Margot Dessene et son Académie Les mots raturés dont le travail m’a beaucoup inspiré et dont j’ai suivi une formation en replay.
Et je pourrais encore en lister d’autres…
Il y a quelques jours (semaine ?), une amie m’a fait parvenir un exercice d’écriture créé par un membre d’une autre entreprise : L’école Les Mots.
En voici la consigne :
Prenez un livre dans votre bibliothèque au hasard, notez la troisième phrase de la page 66 (si elle est blanche, la 67 sera bien) et continuez à écrire à partir de cette phrase.
C'est parti pour 15 minutes d'écriture.
Je me suis prêtée au jeu deux fois.
Ca devrait t’amuser !
Une scène brute et sans retouche
Le reste de son corps était là, et peut-être pourrait-il s’en sortir ; la perspective d’y parvenir paraissait encore plus lointaine, mais il supposa que c’était techniquement possible… - Misery de Stephen King (1987)
Après la sensation piquante d’une invasion de fourmis vint la vague de chaleur. Ce n’était pas un élan hormonal ni une réponse psychique au choc que cette machine infernale venait de lui infliger. Son bras avait dû plonger dans un saut d’eau chaude. A moins que… Mike faillit perdre connaissance en regardant les flots rouges de vie quitter son organisme amputé. Le hurlement de terreur- plus que de douleur - lui échappa et entra en résonnance avec les quatre murs métalliques auparavant immaculé et désormais tachés de sang. Dans sa chance, merci le déraillement du mécanisme de torture, Mika avait subi la perte d’une main. Et dans sa malchance, il pouvait louer le hasard : c’était sa main gauche.
Peut-être car il venait de conscientiser les faits, la douleur jaillit brusquement dans son avant-bras. Et désormais, l’espoir d’échapper à cette terrible table mortuaire lui semblait improbable. Son bras droit était toujours menotté à ce qui serait bientôt son lit de mort. Il aurait pu essayer de se libérer si seulement il avait encore eu des doigts pour desserrer l’anneau.

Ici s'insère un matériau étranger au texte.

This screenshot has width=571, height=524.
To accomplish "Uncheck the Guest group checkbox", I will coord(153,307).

Le temps qu’il ressasse l’impossible, la machine dentelée se remit en marche, au-dessus de lui. Elle avait l’air de lui sourire avec un sadisme inné.
Légende urbaine
« Et en a-t-il trouvé un ? » me demanda mon père, coupant court à une éventuelle dispute avec ma sœur. - Christine de Stephen King (1983)

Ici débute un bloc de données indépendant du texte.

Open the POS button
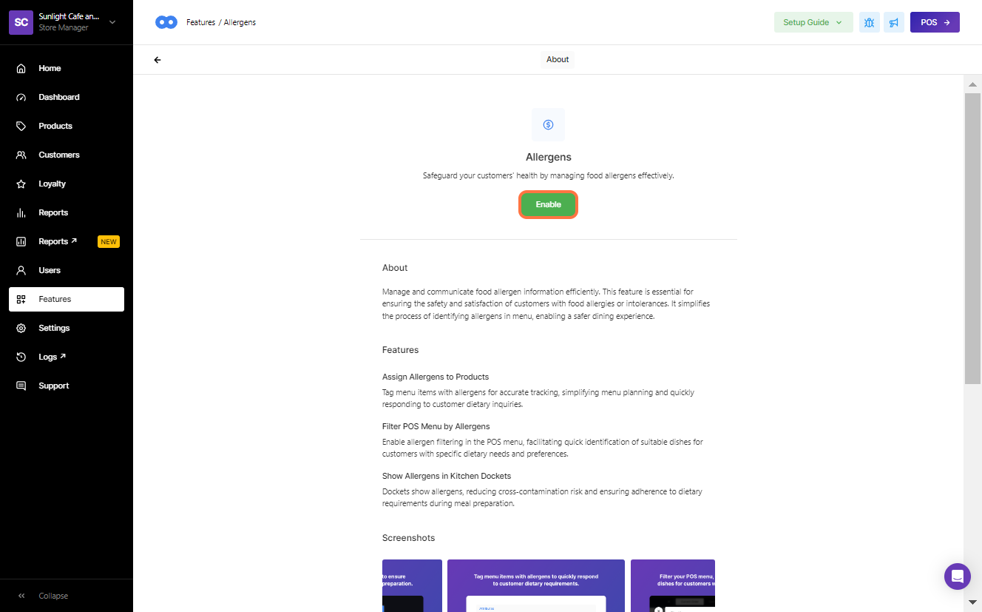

« Malheureusement, non. C’est pour ça qu’il a besoin de mon aide. »
A ce moment-là, ça n’était pas une option de lui dire la vérité. Mais avec du recul, j’aurai mieux fait. Il ne réagissait pas. Pire, il sollicitait une intervention de Soline pour qu’elle lui affirme que je rigolais.
« Ce soir. Maintenant, en fait.
-Tu plaisantes, j’espère. »
Je détestais son sourire ironique. Couplé à ces yeux rougis par la fatigue, il avait l’air d’un alcoolique, l’haleine amère en moins.
« Ca fait cinq jours qu’on ne parle que de ça, le meurtre de tes camarades de fac, et toi tu veux sortir à la nuit tombée ?
-Ils ont été tués en plein jour , et le malade est en garde-à-vue, papa. »
Mais il persistait dans sa théorie fumeuse.
Gary Mitchel ne pouvait pas avoir taillé ces gamins en pièces avec une machette. Selon lui, ça ne tenait pas. Il avait sa place dans la société, une bonne réputation dans le quartier, une fille sous sa responsabilité.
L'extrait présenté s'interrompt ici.